Kritik Strategi Perbandingan dan Segmentasi Pasar
AMD juga pernah melakukan taktik serupa saat memasarkan Ryzen AI Max+ 395, dibandingkan prosesor Apple M5 dengan 10-core, bukan Apple M4 Pro yang sebenarnya lebih dekat kelasnya dengan Strix Halo. Persaingan di segmen prosesor premium ini memperlihatkan bahwa kedua perusahaan berusaha menempatkan produk unggulan mereka dalam posisi sekompetitif mungkin di mata konsumen dan pengamat industri.
Dalam kenyataannya, tiap produsen berupaya menonjolkan keunggulan sendiri dengan memilih perangkat pembanding yang cocok, baik dari sisi performa komputasi maupun grafis. Hal ini membuat perbandingan secara langsung di pasar sering kurang transparan bagi konsumen awam.

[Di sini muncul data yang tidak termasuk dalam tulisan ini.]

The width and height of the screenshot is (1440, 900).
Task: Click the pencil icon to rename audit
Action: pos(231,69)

Aspek Harga sebagai Faktor Penentu Pilihan
Rahul Tikoo juga menyinggung potensi harga Core Ultra X9 388H, yang diprediksi akan membuat konsumen terkejut. Intel memang belum mengumumkan harga resmi, namun AMD mengingatkan bahwa Strix Halo sendiri juga bukan produk murah. Contohnya, Asus ROG Flow Z13 dengan Ryzen AI Max+ 395 memiliki harga resmi sebesar $2.299,99 di Amazon.

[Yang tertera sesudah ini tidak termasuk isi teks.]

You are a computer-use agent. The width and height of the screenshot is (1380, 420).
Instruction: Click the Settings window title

Calon pembeli laptop dengan performa tinggi tentu harus mempertimbangkan sisi harga dan ekosistem perangkat pendukung. Lini flagship seperti Strix Halo dan Core Ultra X9 388H dipastikan menyasar segmen pengguna profesional, kreator konten, serta gamer yang membutuhkan tenaga ekstra, bukan konsumen entry level.

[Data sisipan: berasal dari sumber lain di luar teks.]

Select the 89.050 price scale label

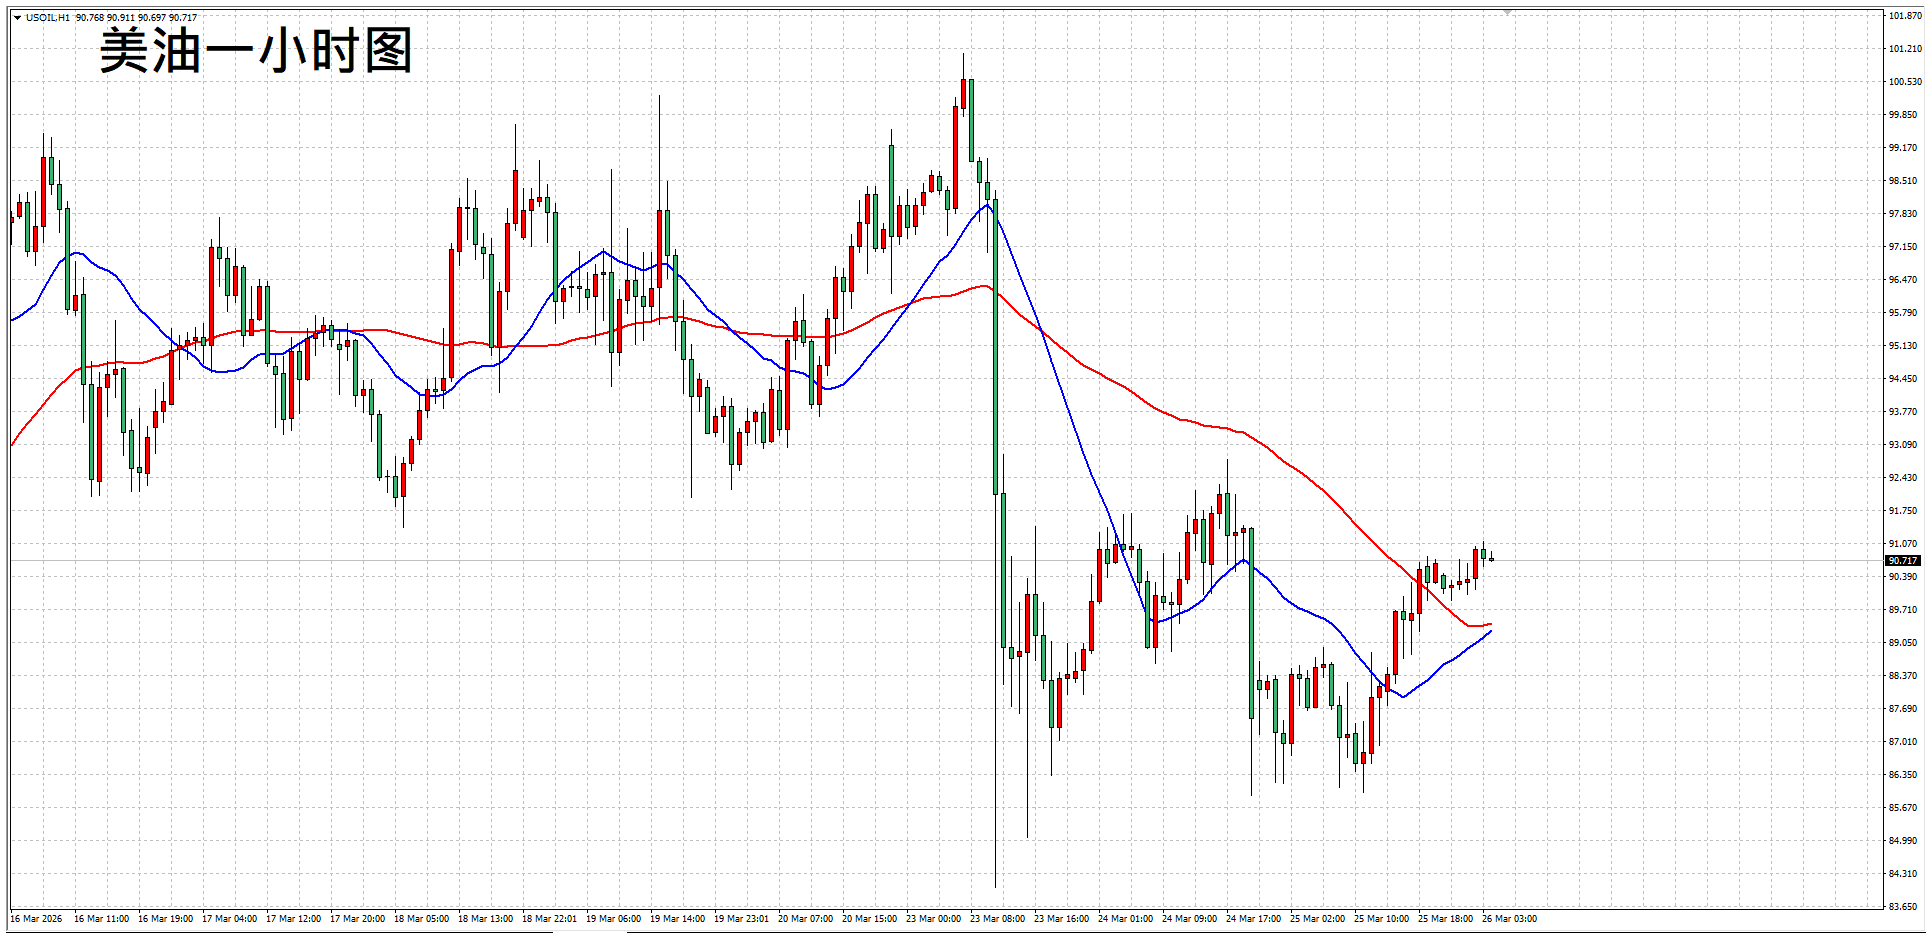[x=1903, y=643]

Berikut perbandingan singkat kapabilitas grafis internal dan harga perangkat yang menggunakan kedua prosesor:
| Prosesor | Performa iGPU (setara GPU) | Contoh Produk | Kisaran Harga |
|---|---|---|---|
| Ryzen AI Max+ 395 | Di antara RTX 4060-4070 | Asus ROG Flow Z13 | $2.299,99 |
| Core Ultra X9 388H | Mirip RTX 4050 | Belum diumumkan | Belum diumumkan |
Tren dan Ekspektasi Pasar Terhadap Inovasi Prosesor
Hadirnya Intel Panther Lake dengan node fabrikasi Intel 18A dan efisiensi performa/watt tetap menjadi lompatan penting bagi sektor laptop. Namun, keberanian AMD memposisikan Strix Halo sebagai monster grafis all-in-one semakin memperkuat persaingan teknologi notebook premium.
Para pelaku industri dan konsumen sangat menantikan uji banding independen di lapangan terkait performa nyata Core Ultra X9 388H dan Ryzen AI Max+. Persaingan ini diyakini mendorong lahirnya inovasi baru di kelas laptop performa tinggi. Dengan pilihan produk yang semakin beragam, publik kini dihadapkan pada dilema antara performa, efisiensi, grafis, dan harga sebelum memilih laptop masa depan mereka.